--- WHAT YOU WILL DO ---
Reproduce each line of the data below verbatim, with no changes.

Word and element location data
==========

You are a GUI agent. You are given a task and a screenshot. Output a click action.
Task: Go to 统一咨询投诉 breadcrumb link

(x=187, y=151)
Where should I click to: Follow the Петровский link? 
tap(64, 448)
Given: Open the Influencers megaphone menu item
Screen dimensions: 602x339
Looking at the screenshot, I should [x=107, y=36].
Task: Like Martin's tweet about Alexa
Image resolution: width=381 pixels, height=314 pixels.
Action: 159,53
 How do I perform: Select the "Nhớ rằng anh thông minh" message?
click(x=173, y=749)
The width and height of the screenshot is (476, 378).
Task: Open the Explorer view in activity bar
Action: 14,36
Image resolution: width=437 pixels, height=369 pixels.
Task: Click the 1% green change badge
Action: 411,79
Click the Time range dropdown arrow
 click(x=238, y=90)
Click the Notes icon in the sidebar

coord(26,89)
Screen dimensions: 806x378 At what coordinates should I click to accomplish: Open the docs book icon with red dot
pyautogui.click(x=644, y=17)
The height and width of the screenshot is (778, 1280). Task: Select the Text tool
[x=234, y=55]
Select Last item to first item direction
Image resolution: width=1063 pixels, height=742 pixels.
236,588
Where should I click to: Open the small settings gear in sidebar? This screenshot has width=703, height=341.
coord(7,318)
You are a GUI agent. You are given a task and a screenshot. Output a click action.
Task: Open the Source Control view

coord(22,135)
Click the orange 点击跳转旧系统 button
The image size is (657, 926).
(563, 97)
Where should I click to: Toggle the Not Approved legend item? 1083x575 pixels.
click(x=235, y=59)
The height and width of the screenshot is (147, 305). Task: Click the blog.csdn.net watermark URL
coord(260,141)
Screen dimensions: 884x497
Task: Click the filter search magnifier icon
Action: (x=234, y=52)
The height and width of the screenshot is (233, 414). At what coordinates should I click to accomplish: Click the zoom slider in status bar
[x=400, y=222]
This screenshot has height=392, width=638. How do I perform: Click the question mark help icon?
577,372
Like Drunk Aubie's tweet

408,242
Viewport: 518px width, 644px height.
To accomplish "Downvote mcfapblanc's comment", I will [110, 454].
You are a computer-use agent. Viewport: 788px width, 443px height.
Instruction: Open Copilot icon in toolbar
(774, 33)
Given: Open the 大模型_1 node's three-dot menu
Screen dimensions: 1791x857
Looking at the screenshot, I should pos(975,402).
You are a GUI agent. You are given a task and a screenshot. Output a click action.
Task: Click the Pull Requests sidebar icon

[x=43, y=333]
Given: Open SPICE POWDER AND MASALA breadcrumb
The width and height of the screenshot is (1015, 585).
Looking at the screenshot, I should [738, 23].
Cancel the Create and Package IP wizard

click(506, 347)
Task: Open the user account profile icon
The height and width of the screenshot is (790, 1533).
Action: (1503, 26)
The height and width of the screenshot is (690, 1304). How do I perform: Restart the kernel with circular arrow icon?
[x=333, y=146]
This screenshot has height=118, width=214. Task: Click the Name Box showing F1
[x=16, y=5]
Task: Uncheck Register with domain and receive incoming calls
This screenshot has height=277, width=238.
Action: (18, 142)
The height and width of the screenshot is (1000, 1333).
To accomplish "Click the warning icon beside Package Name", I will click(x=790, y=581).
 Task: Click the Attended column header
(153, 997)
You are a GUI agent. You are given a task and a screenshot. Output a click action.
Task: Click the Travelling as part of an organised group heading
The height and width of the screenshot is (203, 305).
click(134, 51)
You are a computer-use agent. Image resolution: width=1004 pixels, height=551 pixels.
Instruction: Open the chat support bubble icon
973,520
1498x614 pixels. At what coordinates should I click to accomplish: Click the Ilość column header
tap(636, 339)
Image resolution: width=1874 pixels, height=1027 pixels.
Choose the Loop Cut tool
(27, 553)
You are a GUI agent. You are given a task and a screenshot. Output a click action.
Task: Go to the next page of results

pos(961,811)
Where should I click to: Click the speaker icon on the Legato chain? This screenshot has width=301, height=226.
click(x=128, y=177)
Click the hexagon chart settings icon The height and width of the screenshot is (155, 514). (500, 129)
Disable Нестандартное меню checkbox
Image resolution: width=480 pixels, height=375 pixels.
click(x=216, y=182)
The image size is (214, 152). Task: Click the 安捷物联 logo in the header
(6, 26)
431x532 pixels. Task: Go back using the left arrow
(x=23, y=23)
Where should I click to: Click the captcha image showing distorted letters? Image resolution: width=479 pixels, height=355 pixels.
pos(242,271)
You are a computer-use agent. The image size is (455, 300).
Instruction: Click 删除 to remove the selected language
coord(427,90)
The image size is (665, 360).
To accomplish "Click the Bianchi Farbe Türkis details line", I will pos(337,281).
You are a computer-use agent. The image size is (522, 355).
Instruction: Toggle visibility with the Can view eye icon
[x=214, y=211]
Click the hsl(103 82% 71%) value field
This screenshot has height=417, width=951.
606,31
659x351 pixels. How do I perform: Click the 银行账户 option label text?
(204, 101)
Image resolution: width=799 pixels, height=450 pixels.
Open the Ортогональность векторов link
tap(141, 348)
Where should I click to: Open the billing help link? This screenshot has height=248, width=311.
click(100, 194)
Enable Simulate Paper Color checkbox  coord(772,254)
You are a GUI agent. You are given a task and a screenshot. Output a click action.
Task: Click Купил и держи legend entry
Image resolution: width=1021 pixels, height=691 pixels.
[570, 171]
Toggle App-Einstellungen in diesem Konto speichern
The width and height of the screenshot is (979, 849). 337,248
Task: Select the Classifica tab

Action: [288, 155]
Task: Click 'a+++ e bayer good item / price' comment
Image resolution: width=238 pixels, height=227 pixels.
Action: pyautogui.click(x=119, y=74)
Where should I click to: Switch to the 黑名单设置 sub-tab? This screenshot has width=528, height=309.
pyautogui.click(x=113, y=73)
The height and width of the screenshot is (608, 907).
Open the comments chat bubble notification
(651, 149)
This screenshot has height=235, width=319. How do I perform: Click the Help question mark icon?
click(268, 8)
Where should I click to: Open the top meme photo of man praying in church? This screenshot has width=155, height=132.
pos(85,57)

==========

--- FULL ANSWER ---
You are a GUI agent. You are given a task and a screenshot. Output a click action.
Task: Go to 统一咨询投诉 breadcrumb link

(x=187, y=151)
Where should I click to: Follow the Петровский link? 
tap(64, 448)
Given: Open the Influencers megaphone menu item
Screen dimensions: 602x339
Looking at the screenshot, I should [x=107, y=36].
Task: Like Martin's tweet about Alexa
Image resolution: width=381 pixels, height=314 pixels.
Action: 159,53
 How do I perform: Select the "Nhớ rằng anh thông minh" message?
click(x=173, y=749)
The width and height of the screenshot is (476, 378).
Task: Open the Explorer view in activity bar
Action: 14,36
Image resolution: width=437 pixels, height=369 pixels.
Task: Click the 1% green change badge
Action: 411,79
Click the Time range dropdown arrow
 click(x=238, y=90)
Click the Notes icon in the sidebar

coord(26,89)
Screen dimensions: 806x378 At what coordinates should I click to accomplish: Open the docs book icon with red dot
pyautogui.click(x=644, y=17)
The height and width of the screenshot is (778, 1280). Task: Select the Text tool
[x=234, y=55]
Select Last item to first item direction
Image resolution: width=1063 pixels, height=742 pixels.
236,588
Where should I click to: Open the small settings gear in sidebar? This screenshot has width=703, height=341.
coord(7,318)
You are a GUI agent. You are given a task and a screenshot. Output a click action.
Task: Open the Source Control view

coord(22,135)
Click the orange 点击跳转旧系统 button
The image size is (657, 926).
(563, 97)
Where should I click to: Toggle the Not Approved legend item? 1083x575 pixels.
click(x=235, y=59)
The height and width of the screenshot is (147, 305). Task: Click the blog.csdn.net watermark URL
coord(260,141)
Screen dimensions: 884x497
Task: Click the filter search magnifier icon
Action: (x=234, y=52)
The height and width of the screenshot is (233, 414). At what coordinates should I click to accomplish: Click the zoom slider in status bar
[x=400, y=222]
This screenshot has height=392, width=638. How do I perform: Click the question mark help icon?
577,372
Like Drunk Aubie's tweet

408,242
Viewport: 518px width, 644px height.
To accomplish "Downvote mcfapblanc's comment", I will [110, 454].
You are a computer-use agent. Viewport: 788px width, 443px height.
Instruction: Open Copilot icon in toolbar
(774, 33)
Given: Open the 大模型_1 node's three-dot menu
Screen dimensions: 1791x857
Looking at the screenshot, I should pos(975,402).
You are a GUI agent. You are given a task and a screenshot. Output a click action.
Task: Click the Pull Requests sidebar icon

[x=43, y=333]
Given: Open SPICE POWDER AND MASALA breadcrumb
The width and height of the screenshot is (1015, 585).
Looking at the screenshot, I should [738, 23].
Cancel the Create and Package IP wizard

click(506, 347)
Task: Open the user account profile icon
The height and width of the screenshot is (790, 1533).
Action: (1503, 26)
The height and width of the screenshot is (690, 1304). How do I perform: Restart the kernel with circular arrow icon?
[x=333, y=146]
This screenshot has height=118, width=214. Task: Click the Name Box showing F1
[x=16, y=5]
Task: Uncheck Register with domain and receive incoming calls
This screenshot has height=277, width=238.
Action: (18, 142)
The height and width of the screenshot is (1000, 1333).
To accomplish "Click the warning icon beside Package Name", I will click(x=790, y=581).
 Task: Click the Attended column header
(153, 997)
You are a GUI agent. You are given a task and a screenshot. Output a click action.
Task: Click the Travelling as part of an organised group heading
The height and width of the screenshot is (203, 305).
click(134, 51)
You are a computer-use agent. Image resolution: width=1004 pixels, height=551 pixels.
Instruction: Open the chat support bubble icon
973,520
1498x614 pixels. At what coordinates should I click to accomplish: Click the Ilość column header
tap(636, 339)
Image resolution: width=1874 pixels, height=1027 pixels.
Choose the Loop Cut tool
(27, 553)
You are a GUI agent. You are given a task and a screenshot. Output a click action.
Task: Go to the next page of results

pos(961,811)
Where should I click to: Click the speaker icon on the Legato chain? This screenshot has width=301, height=226.
click(x=128, y=177)
Click the hexagon chart settings icon The height and width of the screenshot is (155, 514). (500, 129)
Disable Нестандартное меню checkbox
Image resolution: width=480 pixels, height=375 pixels.
click(x=216, y=182)
The image size is (214, 152). Task: Click the 安捷物联 logo in the header
(6, 26)
431x532 pixels. Task: Go back using the left arrow
(x=23, y=23)
Where should I click to: Click the captcha image showing distorted letters? Image resolution: width=479 pixels, height=355 pixels.
pos(242,271)
You are a computer-use agent. The image size is (455, 300).
Instruction: Click 删除 to remove the selected language
coord(427,90)
The image size is (665, 360).
To accomplish "Click the Bianchi Farbe Türkis details line", I will pos(337,281).
You are a computer-use agent. The image size is (522, 355).
Instruction: Toggle visibility with the Can view eye icon
[x=214, y=211]
Click the hsl(103 82% 71%) value field
This screenshot has height=417, width=951.
606,31
659x351 pixels. How do I perform: Click the 银行账户 option label text?
(204, 101)
Image resolution: width=799 pixels, height=450 pixels.
Open the Ортогональность векторов link
tap(141, 348)
Where should I click to: Open the billing help link? This screenshot has height=248, width=311.
click(100, 194)
Enable Simulate Paper Color checkbox  coord(772,254)
You are a GUI agent. You are given a task and a screenshot. Output a click action.
Task: Click Купил и держи legend entry
Image resolution: width=1021 pixels, height=691 pixels.
[570, 171]
Toggle App-Einstellungen in diesem Konto speichern
The width and height of the screenshot is (979, 849). 337,248
Task: Select the Classifica tab

Action: [288, 155]
Task: Click 'a+++ e bayer good item / price' comment
Image resolution: width=238 pixels, height=227 pixels.
Action: pyautogui.click(x=119, y=74)
Where should I click to: Switch to the 黑名单设置 sub-tab? This screenshot has width=528, height=309.
pyautogui.click(x=113, y=73)
The height and width of the screenshot is (608, 907).
Open the comments chat bubble notification
(651, 149)
This screenshot has height=235, width=319. How do I perform: Click the Help question mark icon?
click(268, 8)
Where should I click to: Open the top meme photo of man praying in church? This screenshot has width=155, height=132.
pos(85,57)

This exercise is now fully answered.